Here are some perspectives to consider that might help you get used to the fact that sample moments are defined in this way. These, of course, should not be taken too literally, but rather are intended to be broad, and perhaps a little stereotypical, even.
In probability theory, a typical problem is to be given a probability distribution and ask about the chance of some event, or ask about some "statistic" (like the mean, median, mode, maximum, etc). So, if we don't have a distribution, there is not much we can say, since we cannot compute probabilities, expectations, etc--that is if we also do not have data...
...but in statistics, we are given observations $x_1,\dotsc, x_n$ and want to ask things like what is the most likely distribution that would fit this data? If we have a guess about a family $\{f(x;\theta):\theta\in \Theta\}$ of distributions, then we can fit $f$ using methods like MLE to find the "best" estimate for $\theta$. But if we lack such a guess?
Well, luckily we can get a lot of information about a sample without knowing anything about its distribution $f(x;\theta)$. For example, suppose you run a trading desk or a betting team.

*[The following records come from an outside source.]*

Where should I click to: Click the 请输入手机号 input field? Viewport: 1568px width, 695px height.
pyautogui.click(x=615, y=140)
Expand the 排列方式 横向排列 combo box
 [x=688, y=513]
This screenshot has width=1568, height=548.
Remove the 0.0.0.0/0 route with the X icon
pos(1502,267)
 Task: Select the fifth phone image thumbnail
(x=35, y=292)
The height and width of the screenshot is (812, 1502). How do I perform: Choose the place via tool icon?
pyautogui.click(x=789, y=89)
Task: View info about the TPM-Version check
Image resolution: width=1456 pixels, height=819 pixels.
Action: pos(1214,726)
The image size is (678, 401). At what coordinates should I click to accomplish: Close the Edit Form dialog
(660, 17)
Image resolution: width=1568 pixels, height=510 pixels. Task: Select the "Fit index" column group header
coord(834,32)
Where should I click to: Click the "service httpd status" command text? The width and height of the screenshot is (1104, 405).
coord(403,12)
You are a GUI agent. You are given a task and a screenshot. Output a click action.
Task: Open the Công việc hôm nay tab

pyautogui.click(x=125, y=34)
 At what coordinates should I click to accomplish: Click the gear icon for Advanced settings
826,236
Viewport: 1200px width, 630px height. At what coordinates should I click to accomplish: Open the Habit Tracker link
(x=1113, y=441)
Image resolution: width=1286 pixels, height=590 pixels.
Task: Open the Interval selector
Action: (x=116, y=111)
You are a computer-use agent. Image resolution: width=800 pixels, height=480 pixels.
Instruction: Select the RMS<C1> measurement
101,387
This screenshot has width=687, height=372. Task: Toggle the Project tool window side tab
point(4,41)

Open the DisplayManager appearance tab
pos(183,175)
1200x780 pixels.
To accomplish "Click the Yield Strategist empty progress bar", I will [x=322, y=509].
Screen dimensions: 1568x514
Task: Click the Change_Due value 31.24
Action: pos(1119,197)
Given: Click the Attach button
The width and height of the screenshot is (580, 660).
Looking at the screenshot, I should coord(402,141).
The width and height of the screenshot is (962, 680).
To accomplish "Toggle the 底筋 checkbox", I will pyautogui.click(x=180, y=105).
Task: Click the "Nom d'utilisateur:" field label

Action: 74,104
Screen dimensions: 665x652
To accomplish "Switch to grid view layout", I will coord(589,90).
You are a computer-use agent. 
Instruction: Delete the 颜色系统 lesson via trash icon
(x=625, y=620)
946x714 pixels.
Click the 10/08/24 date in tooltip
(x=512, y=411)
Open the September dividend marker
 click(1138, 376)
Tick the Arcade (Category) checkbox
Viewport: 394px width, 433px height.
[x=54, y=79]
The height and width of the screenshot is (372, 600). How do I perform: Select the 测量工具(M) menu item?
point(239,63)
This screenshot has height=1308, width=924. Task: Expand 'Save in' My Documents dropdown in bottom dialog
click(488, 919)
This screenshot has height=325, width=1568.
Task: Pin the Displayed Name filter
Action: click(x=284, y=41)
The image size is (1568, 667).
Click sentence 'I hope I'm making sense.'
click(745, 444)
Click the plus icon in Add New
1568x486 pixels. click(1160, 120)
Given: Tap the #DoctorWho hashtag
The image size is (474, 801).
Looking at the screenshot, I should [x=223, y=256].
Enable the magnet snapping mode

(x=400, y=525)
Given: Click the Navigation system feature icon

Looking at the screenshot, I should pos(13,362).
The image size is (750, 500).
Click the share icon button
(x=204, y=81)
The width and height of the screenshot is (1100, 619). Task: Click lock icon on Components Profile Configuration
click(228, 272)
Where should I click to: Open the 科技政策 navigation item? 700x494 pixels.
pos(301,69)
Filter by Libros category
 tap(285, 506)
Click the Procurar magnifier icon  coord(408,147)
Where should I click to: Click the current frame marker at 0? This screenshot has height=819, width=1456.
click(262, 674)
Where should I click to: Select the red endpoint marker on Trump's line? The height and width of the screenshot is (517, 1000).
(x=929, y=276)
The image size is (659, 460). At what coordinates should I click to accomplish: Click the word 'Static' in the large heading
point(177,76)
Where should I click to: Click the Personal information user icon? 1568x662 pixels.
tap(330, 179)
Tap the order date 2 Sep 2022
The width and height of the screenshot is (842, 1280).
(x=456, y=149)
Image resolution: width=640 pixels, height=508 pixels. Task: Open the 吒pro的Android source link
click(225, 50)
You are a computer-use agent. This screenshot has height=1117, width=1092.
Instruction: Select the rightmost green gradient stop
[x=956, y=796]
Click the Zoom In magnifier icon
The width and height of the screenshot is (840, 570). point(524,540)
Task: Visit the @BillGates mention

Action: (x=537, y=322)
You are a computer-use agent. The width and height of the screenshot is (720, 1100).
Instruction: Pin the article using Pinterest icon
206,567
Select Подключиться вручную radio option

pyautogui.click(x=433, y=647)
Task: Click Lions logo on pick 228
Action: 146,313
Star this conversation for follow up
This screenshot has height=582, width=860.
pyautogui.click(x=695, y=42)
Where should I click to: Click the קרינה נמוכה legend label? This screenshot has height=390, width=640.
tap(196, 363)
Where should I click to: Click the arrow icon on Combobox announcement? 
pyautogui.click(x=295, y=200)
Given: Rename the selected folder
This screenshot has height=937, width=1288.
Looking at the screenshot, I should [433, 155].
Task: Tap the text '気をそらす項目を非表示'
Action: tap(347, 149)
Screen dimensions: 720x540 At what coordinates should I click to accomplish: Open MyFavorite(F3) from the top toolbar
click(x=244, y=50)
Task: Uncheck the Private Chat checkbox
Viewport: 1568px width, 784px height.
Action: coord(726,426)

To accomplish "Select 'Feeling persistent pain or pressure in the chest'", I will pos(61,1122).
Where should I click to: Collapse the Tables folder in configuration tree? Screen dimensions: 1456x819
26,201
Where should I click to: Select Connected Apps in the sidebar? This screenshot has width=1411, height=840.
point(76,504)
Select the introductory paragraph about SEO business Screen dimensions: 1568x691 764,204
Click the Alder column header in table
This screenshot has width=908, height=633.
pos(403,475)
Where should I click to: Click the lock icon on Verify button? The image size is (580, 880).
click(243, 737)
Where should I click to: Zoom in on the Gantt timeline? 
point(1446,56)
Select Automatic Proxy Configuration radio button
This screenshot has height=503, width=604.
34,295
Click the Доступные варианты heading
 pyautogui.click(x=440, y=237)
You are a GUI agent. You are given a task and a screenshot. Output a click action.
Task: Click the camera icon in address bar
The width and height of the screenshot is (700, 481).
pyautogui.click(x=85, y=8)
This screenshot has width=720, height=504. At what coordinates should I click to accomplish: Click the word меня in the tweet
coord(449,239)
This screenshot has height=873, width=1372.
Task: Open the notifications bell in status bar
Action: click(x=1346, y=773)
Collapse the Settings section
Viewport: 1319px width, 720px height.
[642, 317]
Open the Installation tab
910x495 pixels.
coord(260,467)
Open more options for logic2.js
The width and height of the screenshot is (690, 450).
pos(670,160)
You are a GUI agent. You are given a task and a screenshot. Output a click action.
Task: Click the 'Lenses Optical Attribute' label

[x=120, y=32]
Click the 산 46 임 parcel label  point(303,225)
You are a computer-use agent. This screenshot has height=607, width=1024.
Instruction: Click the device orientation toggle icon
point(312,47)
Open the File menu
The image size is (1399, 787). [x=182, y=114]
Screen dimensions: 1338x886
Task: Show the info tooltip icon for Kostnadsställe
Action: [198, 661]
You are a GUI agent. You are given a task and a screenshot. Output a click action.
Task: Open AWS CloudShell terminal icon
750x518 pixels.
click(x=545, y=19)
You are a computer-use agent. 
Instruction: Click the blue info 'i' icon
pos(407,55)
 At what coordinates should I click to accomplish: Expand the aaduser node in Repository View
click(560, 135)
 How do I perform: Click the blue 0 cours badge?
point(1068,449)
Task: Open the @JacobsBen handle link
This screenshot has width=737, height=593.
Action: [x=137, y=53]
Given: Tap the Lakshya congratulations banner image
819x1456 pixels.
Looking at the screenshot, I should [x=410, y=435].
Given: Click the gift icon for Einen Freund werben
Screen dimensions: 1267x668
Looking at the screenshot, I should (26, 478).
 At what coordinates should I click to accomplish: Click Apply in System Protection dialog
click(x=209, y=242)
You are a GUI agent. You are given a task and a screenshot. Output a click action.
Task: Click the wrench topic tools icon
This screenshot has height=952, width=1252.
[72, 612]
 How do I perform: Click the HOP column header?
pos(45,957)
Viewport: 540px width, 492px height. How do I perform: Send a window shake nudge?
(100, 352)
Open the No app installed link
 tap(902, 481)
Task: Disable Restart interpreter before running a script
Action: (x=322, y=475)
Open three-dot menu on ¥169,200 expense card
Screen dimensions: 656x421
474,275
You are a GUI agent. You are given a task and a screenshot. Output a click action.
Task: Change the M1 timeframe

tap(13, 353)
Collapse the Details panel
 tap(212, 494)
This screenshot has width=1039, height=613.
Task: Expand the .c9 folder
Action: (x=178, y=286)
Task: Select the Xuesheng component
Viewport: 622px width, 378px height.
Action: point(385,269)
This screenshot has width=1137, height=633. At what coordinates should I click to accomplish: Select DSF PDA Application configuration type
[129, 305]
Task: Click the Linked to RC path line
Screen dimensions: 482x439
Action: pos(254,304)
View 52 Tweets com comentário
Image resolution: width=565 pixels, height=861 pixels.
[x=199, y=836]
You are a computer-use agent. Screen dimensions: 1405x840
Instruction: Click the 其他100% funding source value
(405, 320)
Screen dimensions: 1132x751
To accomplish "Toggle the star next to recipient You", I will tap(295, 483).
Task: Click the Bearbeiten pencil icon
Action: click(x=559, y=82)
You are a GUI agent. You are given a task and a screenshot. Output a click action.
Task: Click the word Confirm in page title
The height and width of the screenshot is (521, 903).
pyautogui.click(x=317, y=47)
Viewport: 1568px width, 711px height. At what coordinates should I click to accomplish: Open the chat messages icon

You want to evaluate the performance of one of your traders, so you look at their winnings and losses over a large time period. You compute the mean and see one trader has a very large positive mean and another trader has a very large negative mean. Since, by the SLLN the RV
$$\bar{X}_n := \frac{1}{n}\sum_{i=1}^n X_i \to \mathbb{E}(X), a.s.$$
we can be confident that these sample estimates are close to the true first moment, provided they exist, and provided we have a large enough data-set. Note the, perhaps pedantic but important, distinction between the RVs $X_1,\dotsc, X_n$ and $\bar{X}_n$ and the observed variates $x_1,\dotsc, x_n$ and $\bar{x}_n$ (these are just plain real numbers).
All of this can be done without knowledge of what $f$ is, and already you have gained some information about your team. If we needed $f$ to compute sample moments, very little could be done when we are starved for information. It is a great benefit to descriptive statistics to be able to compute sample estimates independent of the underlying distribution of the given observations.
Is it possible to prove that regardless of the underlying probability distribution, the corresponding sample moment will always be the same?
We define sample $k$-th moment as
$$\bar{X^k}_n : = \frac{1}{n}\sum_{i=1}^n X_i^k.$$
This expression, as a formula, does not depend on the density of $X_i$. There is no need to prove this because it is simply a definition. However, the distribution of $\bar{X^k}_n$ does depend upon the distribution of $X_i$. Indeed, in the simplest case for $k=1$, and $n=2$, we know that the distribution of $\bar{X}_2$ will be related to the convolution of the densities of $X_1$ and $X_2$.
So, 1) the formula is always the same, by defintion, but 2) the distribution a sample moment has itself as an RV in its own right will depend on the underlying distribution of the data we are computing the moment of (and this will matter for making confidence intervals, error estimates, lower bounds etc). Finally, it is important to realize that distinct samples with different distributions may have the same sample moments, so these quantities do not entirely determine the distribution of an RV. There are many visual examples in machine learning books nowadays, so here is a more toy probability-theoretical example: let $X\sim \mathcal{U}(0, 1)$, this has a mean of $1/2$ and let $Y\sim \mathcal{N}(1/2, 1)$, which has a mean of $1/2$, too. But $X$ is almost surely positive while $Y$ can be negative, so they cannot represent the same data.
Note, that the higher moments differ. If all of the theoretical moments match, then there are some theorems (e.g. here and the MGF correspondence) to show that $X=Y$ in distribution i.e. $F_X(a)=F_Y(a)$, for all $a$.